Before reaching the door, he turned, waiting for me. I looked at Liam’s mural for a few moments, then carefully removed that photo of me from it. I stretched out my arm, handing it to him.

“What’s this?” he asked, looking at but not taking the picture from my hand.

“Didn’t you like this photo?”

“Yes, but—it was his.” He reluctantly took it.

“Now, it’s yours,” I said before walking out of the room.

Ever since Liam died, my family created a tradition of sorts. On the anniversary of his death, my parents went to the house on the lake, Noah had a sleepover at a friend’s, and I stayed home. Basically, Dad drank, Mom cried, Noah left, and I stayed behind. It was how the Harts operated.

Usually, I ordered pizza from Liam’s favorite pizza place, drank his favorite beer, and spent some time in his room, looking at his memory wall. This year was no different. I did all those things. Except, I wasn’t alone. I spent the third anniversary of my big brother’s death with Ethan Cooper, and it was the first time I was able to feel something other than pain.

Chapter Twenty-Three

Conflict

I should’ve known by the way Dr. Foster made me wait before getting started that something was wrong.

“We need to discuss a few things,” she coldly stated, giving up on her usual routine, which involved asking how I was feeling and how I’d been handling the side effects of the drugs I was taking.

“Sure,” I said, sitting in my usual spot.

“Would you like a cigarette?” she asked, straight up.

“Uh, no. No, I’m good. Would you like one?”

“No. Not today,” she told me, still looking serious.

It quickly started to make me nervous. The only other time I’d seen Dr. Foster looking so solemn had been when I woke up at St. Yve’s, tied to my bed.

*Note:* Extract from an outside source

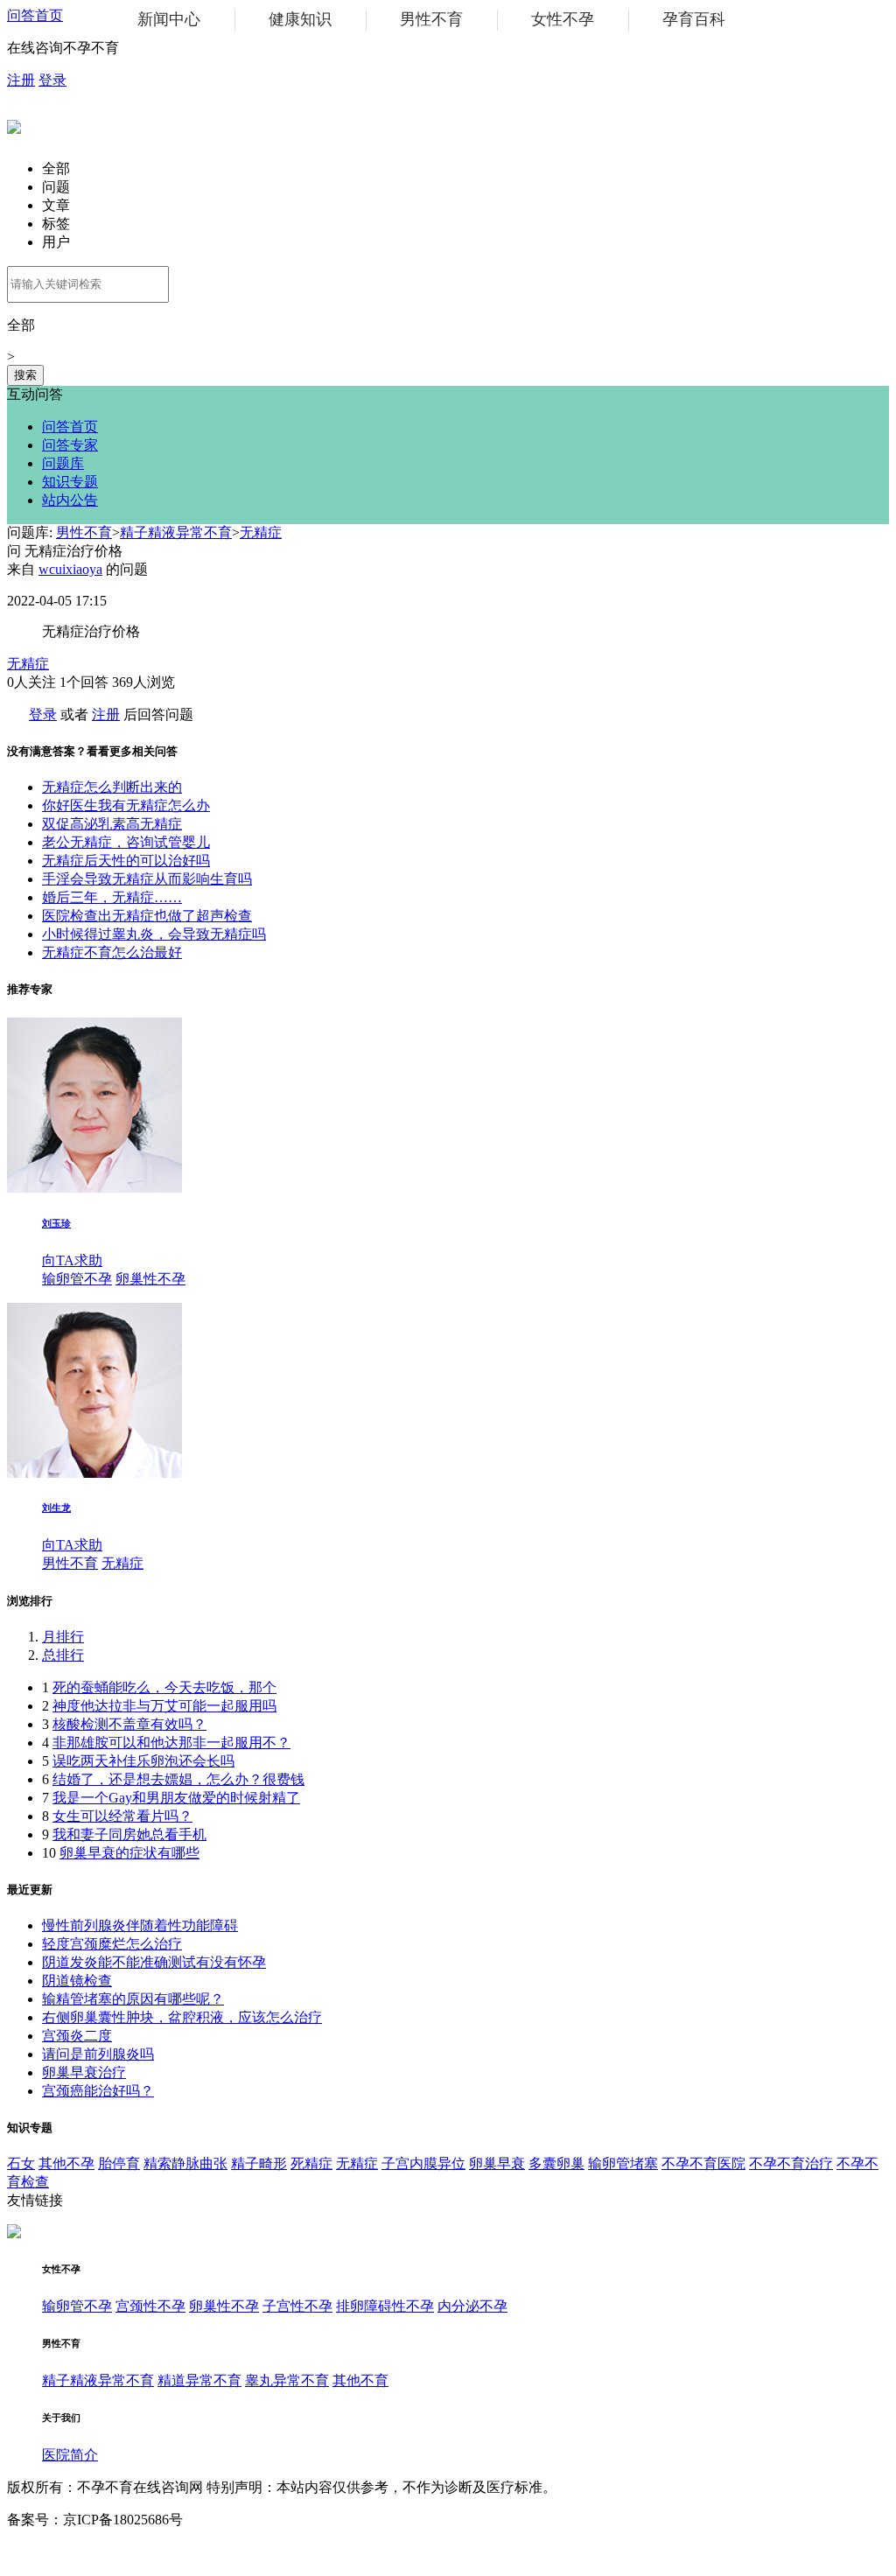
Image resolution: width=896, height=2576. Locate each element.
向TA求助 (72, 1260)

“I debated having this conversation prior to talking to your parents, but I think it’s best if we can talk about it freely, just you and me, before making any decisions.”

It was beginning to sound awfully similar to an intervention, which made very little sense to me. I started thinking back, trying to go over our last few sessions in hopes of finding something I might have said or done which could somehow account for what, to me, was a sudden change in dynamics.

I couldn’t.

“Did I do something?” I asked her, beginning to think that cigarette she suggested might actually not be such a bad idea, after all.

She crossed her legs and folded her hands over her lap. “No, Thomas. You haven’t done anything.”

“Then why do I get a sense some orderly is going to pop out from the kitchen at any minute and ask me to accompany him to a ward at St. Yve’s?”

She chuckled, which was not something I’d ever seen her do. Dr. Foster could smile, and even smirk at times—but never chuckle, not like that. It only made things even stranger.